Uso dell’intelligenza artificiale in sanità, questioni giuridiche

Nel comparto sanitario l’intelligenza artificiale può ricoprire un ruolo sempre più centrale. Occorrono però regole chiare che assicurino la protezione dei dati personali.

Come sarà il mondo tra dieci anni? È l’interrogativo che Andrea Lisi, presidente di Anorc Professioni, ha rivolto sia a ChatGPT («mi dispiace, ma per quelle che sono le mie capacità non riesco a predire il futuro, è troppo complesso», la risposta della chatbot basata su IA e apprendimento automatico sviluppato da OpenAI) sia a Bard, l’IA conversazionale di Google («l’intelligenza artificiale caratterizzerà sempre di più, in modo sofisticato, l’evoluzione dell’uomo nei prossimi dieci anni. E sarà utilizzata dalla medicina all’automazione», la replica).

Il futuro è oggi

Parliamo di una materia complessa, come ha ammesso lo stesso Lisi aprendo la sessione «Le problematiche giuridiche nell’utilizzo dell’intelligenza artificiale in sanità», in occasione del Welfair, a Roma. Certo, le suggestioni legate all’intelligenza artificiale che verrà sono moltissime («avremo chip, attivi o passivi, che potranno essere inseriti nel nostro cervello. Nel primo caso parliamo di un chip che non acquisisce solo dati ma attiva connessioni con il cervello stesso, e potrebbe manipolare la realtà che ci circonda», le parole del presidente di Anorc Professioni). Ma il futuro è adesso. Ragione per cui, lo stesso Lisi ha sgomberato il campo da qualsiasi, possibile volo pindarico.

«Ciò che le IA già rispondono non è facilmente verificabile – di prassi, infatti, non citano neppure la fonte – e ciò determina problematiche anche di tipo giuridico», ha ammesso, riconoscendo poi che il diritto di prassi non insegue la tecnologia, ma aspetta che la realtà si sedimenti, generi delle consuetudini per poi regolamentare in modo astratto.

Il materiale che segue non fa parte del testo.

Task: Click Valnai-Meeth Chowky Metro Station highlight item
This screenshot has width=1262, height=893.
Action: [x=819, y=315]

Già, perché allo stato attuale la distinzione tra realtà fisica e realtà digitale sta sempre più sfumando.

Dialogo con l’Europa

Nonostante l’IA ci affascini, va da sé, è fondamentale essere (nei suoi confronti) autonomi, responsabili e informati. La stessa Maria Rosa Perri, delegata del presidente della Società Italiana di Telemedicina per i rapporti con il Governo, ha riconosciuto che «sull’intelligenza artificiale non sappiamo ancora moltissimo. Chi fa sanità, però, deve essere altrettanto bravo a fare tecnologia». Rammentando poi che la stessa SIT «ha già organizzato una commissione dedicata al tema dell’IA», per poi precisare che il tema della telemedicina bypassa i confini nazionali («si va a interconnettere con il mondo delle infrastrutture critiche europee»), ragione per cui «i nostri sistemi devono dialogare con l’Europa nell’ambito di un sistema organizzato».

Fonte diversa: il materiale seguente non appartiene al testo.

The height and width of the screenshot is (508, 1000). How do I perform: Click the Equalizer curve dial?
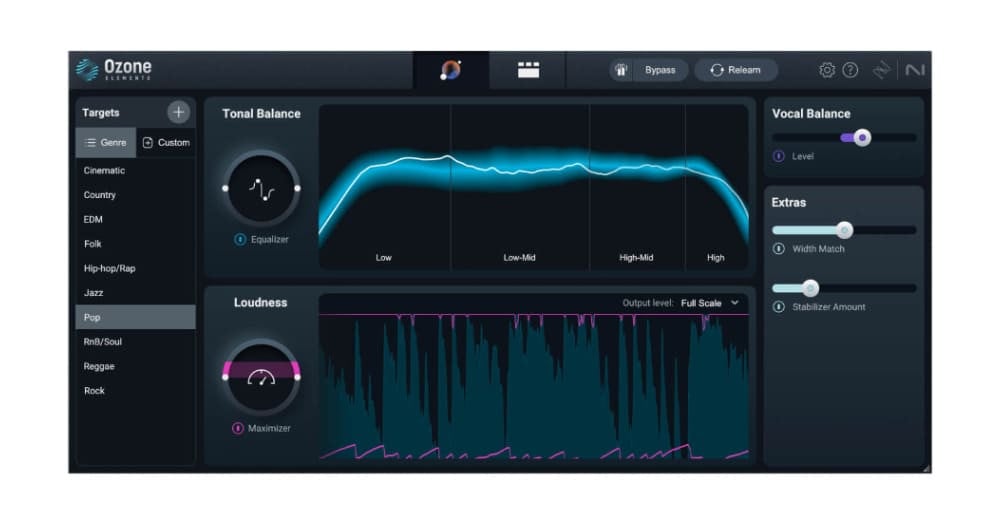pyautogui.click(x=261, y=188)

Maria Rosa Perri e Andrea Lisi

Decalogo del Garante privacy

Dunque, nel settore sanitario l’intelligenza artificiale può ricoprire un ruolo sempre più centrale, velocizzando i processi di gestione e incrocio dei dati sanitari e generando una moltitudine di applicazioni possibili per contribuire sia alla diagnostica sia alla ricerca su terapie e farmaci. Occorrono, però, regole chiare che assicurino la protezione dei dati personali e, pertanto, dei diritti delle persone i cui dati vengono trattati tramite tali sistemi.

«Di recente», ha spiegato Sarah Ungaro, vicepresidente di Anorc Professioni e tra i relatori della sessione, «proprio in materia di intelligenza artificiale in sanità è intervenuto il Garante per la protezione dei dati personali, che ha pubblicato un Decalogo per la realizzazione di servizi sanitari nazionali attraverso sistemi di intelligenza artificiale in cui vengono tratteggiati i tre principi cardine che devono governare l’utilizzo di algoritmi e strumenti di IA, soprattutto qualora siano impiegati per il perseguimento di finalità di rilevante interesse pubblico».

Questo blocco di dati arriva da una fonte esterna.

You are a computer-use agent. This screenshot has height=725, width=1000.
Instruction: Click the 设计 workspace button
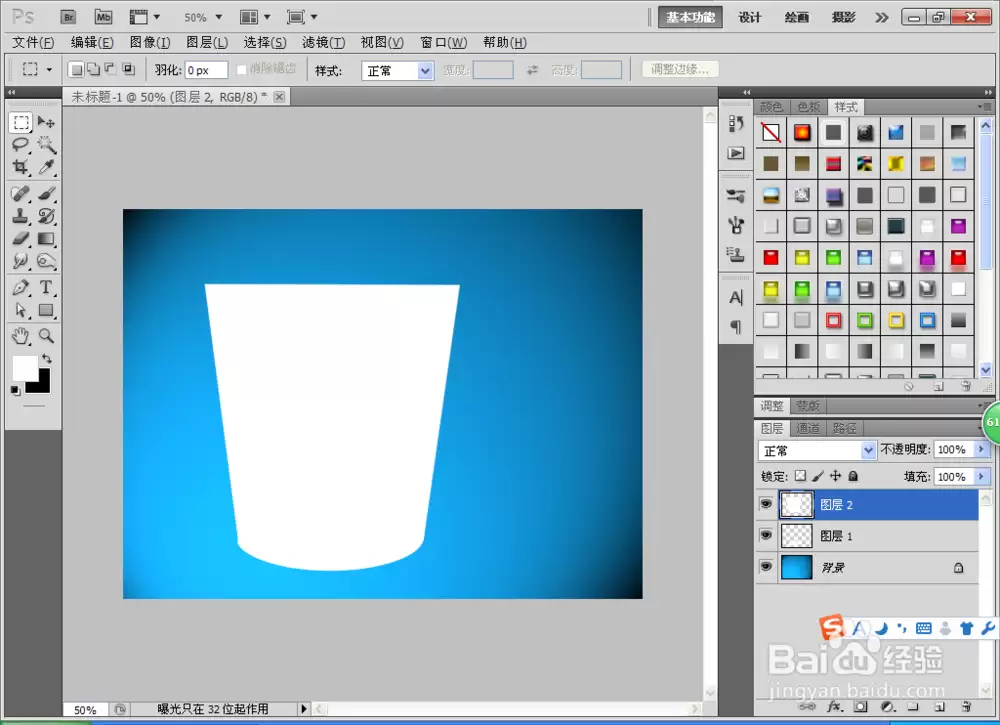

I principi in questione sono: trasparenza dei processi decisionali, decisioni automatizzate supervisionate dall’uomo, non discriminazione algoritmica. Gli esperti di Anorc ritengono il decalogo dell’Autorità un documento utile, ma per assicurare la compliance normativa occorre (oggi più che mai, diventa inevitabile) avviare un confronto per individuare la responsabilità dei vari soggetti che operano nell’ambito.